May I put it this way? Because I do not know what love is, I want you to love me. I know what love is and, therefore, I can communicate with you. I do not want anything.
When you and I have a common interest, and intensity at the same level and at the same time, then communion is possible non-verbally. I do not have to tell you ``I love you''.
Krishnamurti: But he will not understand you. That is simple. Take Chardin. He may have travelled extensively, covered a wide canvas, but he was fixed as a Catholic. You cannot share with a man who is fixed. Sharing implies love. Can a man who is fixed in a certain attitude, can he love?
There is so little of love, of sharing, but of the other there is plenty. (Pause)
Krishnamurti: Which is understanding. But ideas are not understanding. On the contrary, formulas about understanding prevent understanding. Sir, when you share together, what takes place? Both of us have the same intensity, at the same time, at the same level. That is love. Otherwise there is no sharing. After all, Sir, to understand something together, I must forget all my experiences, prejudices, and so must you. Otherwise we cannot share.
What relationship has all this with love? What is the relationship between me, you and the artist? I think that is the core of relationship. love has been reduced to sex and all the morality round it. If love is not there, fragmentation will go on. You will be a physicist, I will be something and we will communicate, discuss, but they are mere words.
Krishnamurti: Do you mean the feeling of love?
P: The word ``love'' is a loaded term. If you are still, there is a strange feeling; a movement takes place from this region of the heart. What is this? Is this necessary or is it a hindrance?
Krishnamurti: You are asking what is beauty, what is the expression of beauty, and how does the individual fulfil himself through beauty? What is beauty? If you started as though you knew nothing about it, what would your reaction be? This is a universal problem with the Greeks, the Romans and with modern people. So what is beauty? Does it lie in the sunset, in a lovely morning, in human relationship, in the mother and the child, husband and wife, man and woman? Does it lie in the beauty of an extraordinarily subtle movement of thought and the beauty of clear perception? Is that what you call beauty?
So deny knowing - see what takes place. In that there is real beauty, real love, the real thing takes place.
Krishnamurti: I see beauty, the sky, a lovely child. I also see conflict with my child, with my neighbours; life is a movement in conflict and pleasure.

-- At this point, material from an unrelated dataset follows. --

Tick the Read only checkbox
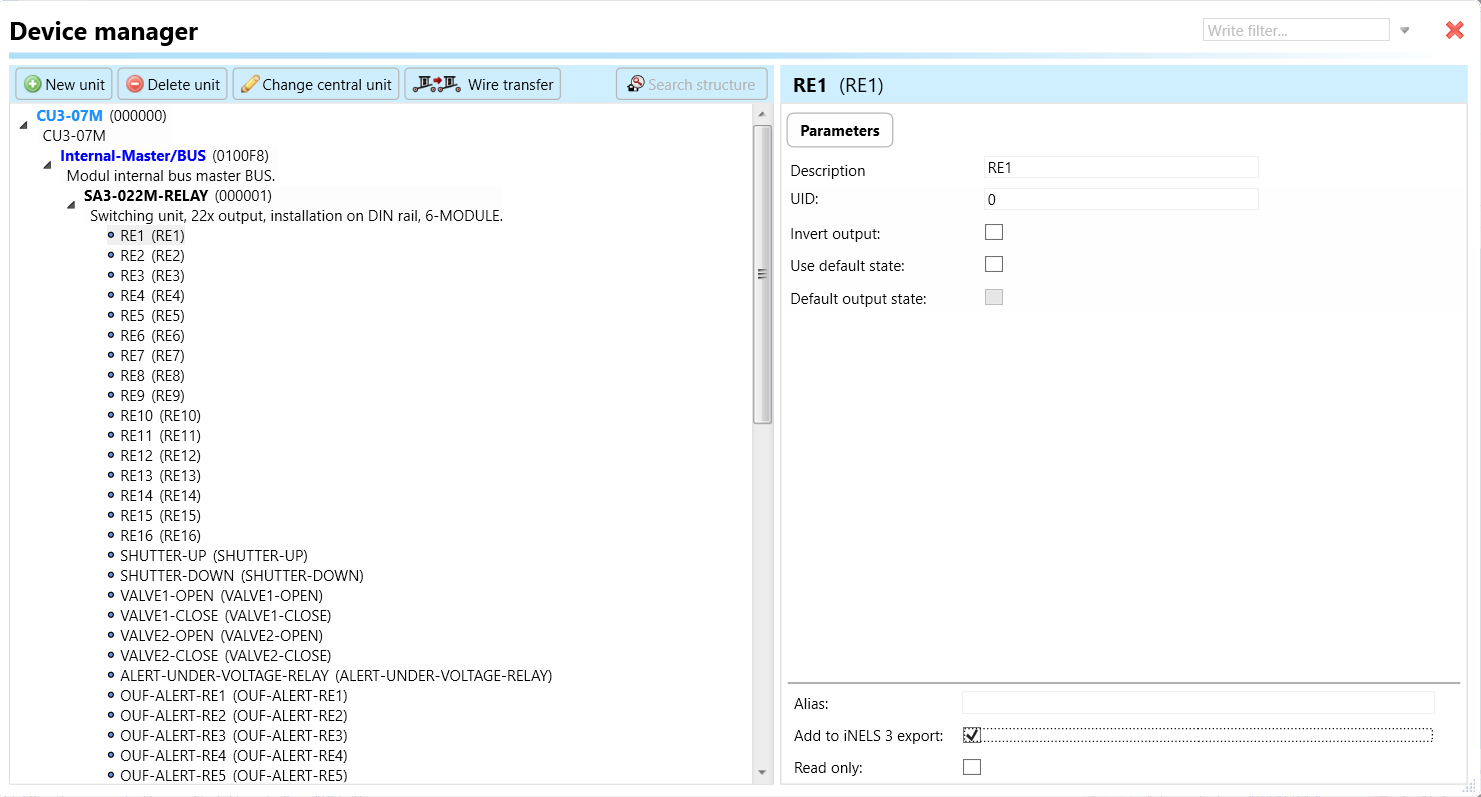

Krishnamurti: The wave can only end when both of us see it at the same level at the same time with the same intensity. This means love. Otherwise you cannot end it.
P: Let us say I fall passionately in love. I am torn, ravaged by that desire. Can I see that person without desire operating?
Krishnamurti: Like a glove taken inside out? Are you saying that thought looking at itself, or swallowing itself, is the backward flowing movement?
There is only one thing, which is the fact and my movement away from the fact, from ``what is''. It is this that breeds bitterness, callousness, lack of love, indifference, which are all the product of thinking. The fact is my son is gone.
P: Because I loved him.
Krishnamurti: Look what has already happened unconsciously. I loved him. He has gone. The pain is the remembrance of my love for him. And he is no more. But the absolute fact is he is gone. Remain with that fact. There is pain only when I say he is no more, which is when the thinker comes into being and says, ``my son is no longer there, he was my companion,'' and all the rest of it.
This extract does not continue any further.